Pro tip: The more you experiment, the faster APIM becomes intuitive. Play, break, and fix — that’s the best way to learn.

Azure API Management v2 Tiers

The v2 service tiers (Basic v2, Standard v2, and Premium v2) represent a newer APIM architecture, designed to support workloads with improved scalability, deployment flexibility, and network integration.

Key Features of v2 Tiers

• Improved Deployment and Scaling
  v2 tiers allow faster setup and easier configuration changes and support more scale units compared to classic tiers.
• Enhanced Networking Support
  Standard v2 and Premium v2 provide better integration with virtual networks. Standard v2 supports outbound VNet integration, while Premium v2 supports full VNet injection for connecting to private backend resources.
• Classic Tiers Remain Available
  The original Developer, Basic, Standard, and Premium tiers (v1 or “classic”) continue to exist. v2 tiers are additional options rather than replacements.
• No Developer v2 Equivalent
  There is currently no Developer v2 tier. The classic Developer tier remains the most cost-effective option for non-production or testing environments.
• Migration Considerations
  Existing v1 instances cannot be upgraded in place to v2, a new instance must be created if moving to v2.

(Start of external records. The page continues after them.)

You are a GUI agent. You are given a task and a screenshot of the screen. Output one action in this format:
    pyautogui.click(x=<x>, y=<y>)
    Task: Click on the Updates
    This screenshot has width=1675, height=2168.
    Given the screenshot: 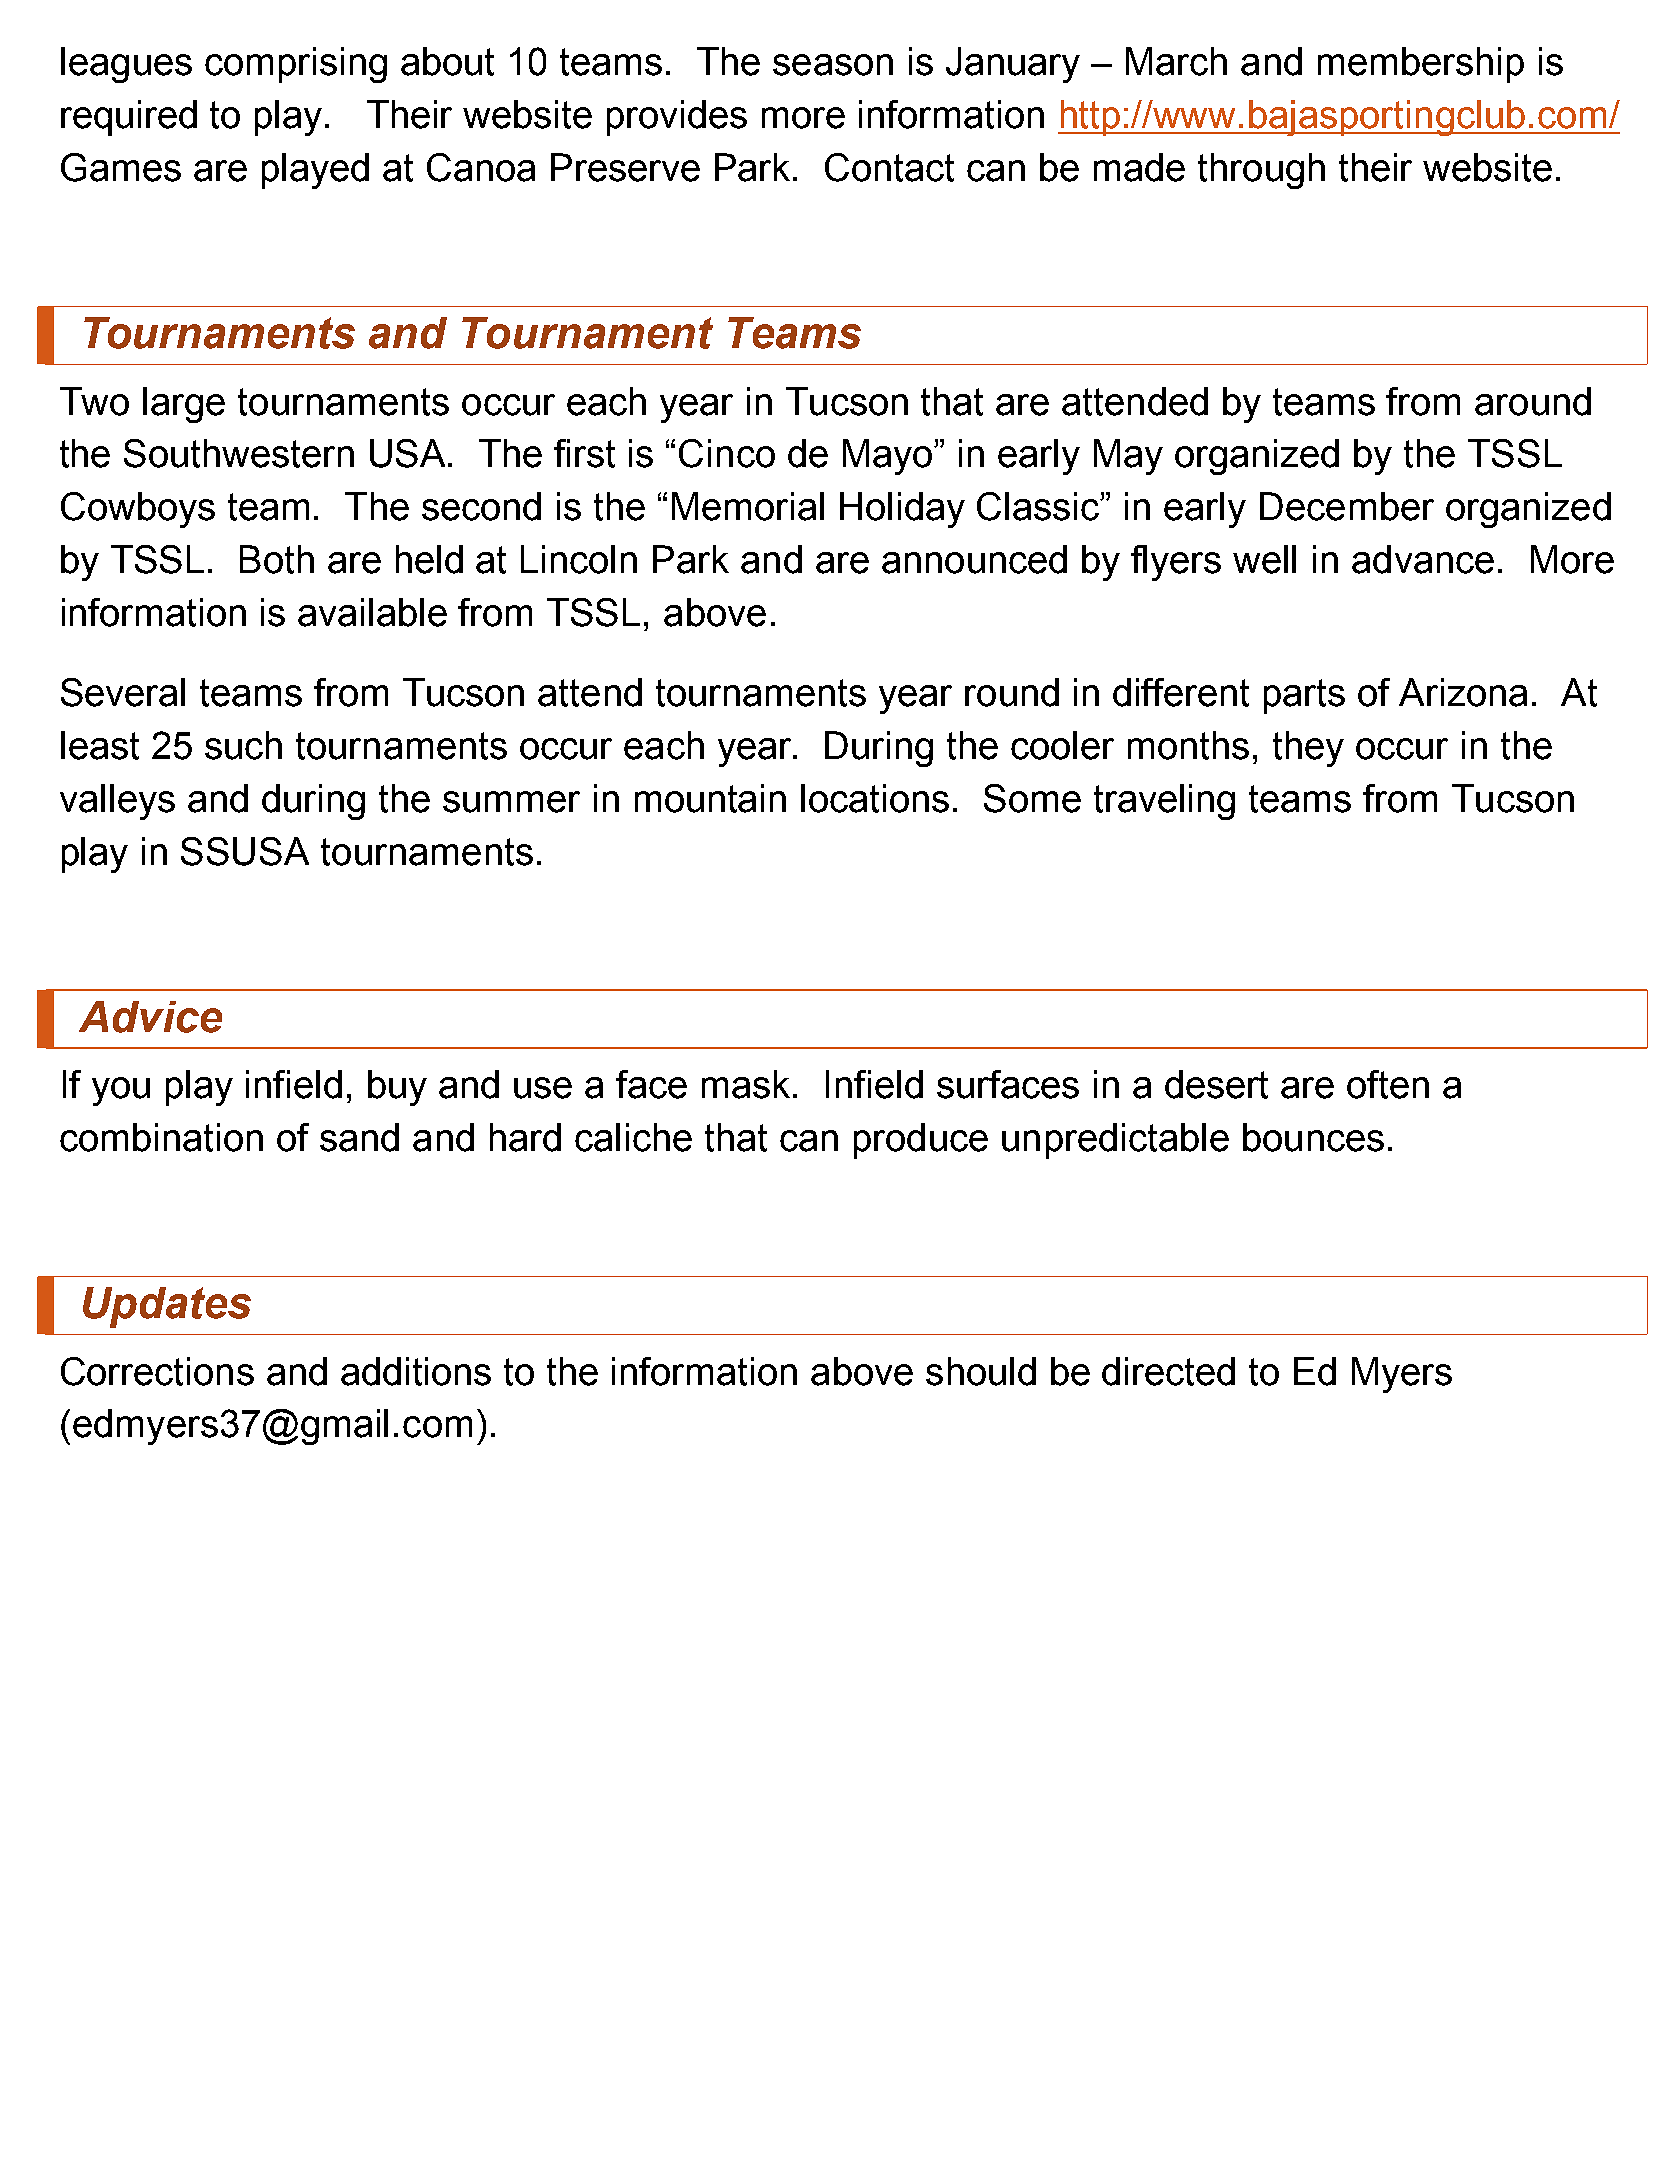 What is the action you would take?
    pyautogui.click(x=167, y=1307)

How v2 Tiers Fit into Learning APIM

This guide uses the classic APIM tiers, including the Developer tier, to demonstrate key features in a cost-effective, non-production environment. The v2 tiers introduce improved performance, advanced scaling, and enhanced virtual network integration. While the examples here focus on v1, learning about v2 is valuable, as it represents the direction of the platform and ensures familiarity with features that may replace or supplement v1 in the future.

Final Thoughts

At first, APIM can look like a maze of options, but once you start small and build step by step, the layout becomes more intuitive. By creating a simple Hello World API, adding operations, testing them, and applying basic policies, you’ve taken your first steps toward mastering a powerful tool that helps manage, secure, and scale APIs with confidence.